▸ GIVEN TASK
Please rewrite the records from the line with "Task: Select page" up to and including the line with "coord(55,117)", swapping "thumbnail" for "preview" and leaving everything else as is.

▸ PROVIDED DATA
<<<<
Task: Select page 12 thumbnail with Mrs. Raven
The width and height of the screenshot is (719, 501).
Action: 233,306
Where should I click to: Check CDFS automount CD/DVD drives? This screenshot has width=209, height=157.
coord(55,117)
>>>>
<<<<
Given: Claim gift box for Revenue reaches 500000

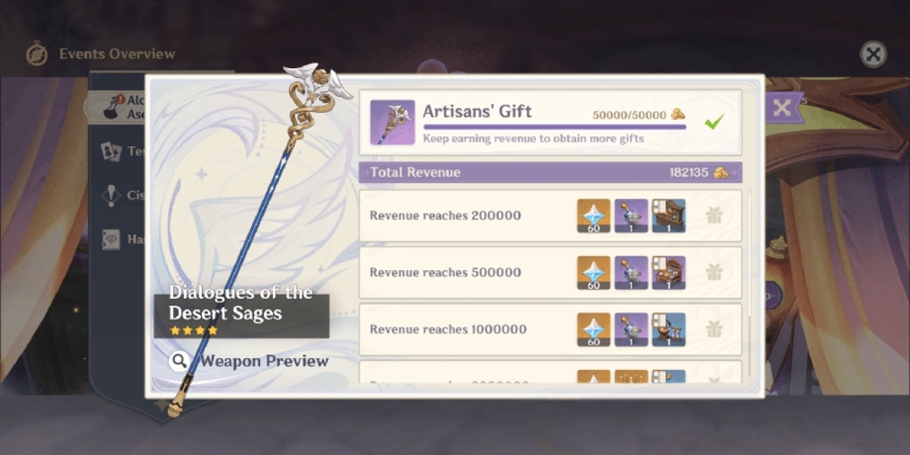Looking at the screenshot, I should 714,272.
>>>>
▸ SOLVED EXERCISE
Task: Select page 12 preview with Mrs. Raven
The width and height of the screenshot is (719, 501).
Action: 233,306
Where should I click to: Check CDFS automount CD/DVD drives? This screenshot has width=209, height=157.
coord(55,117)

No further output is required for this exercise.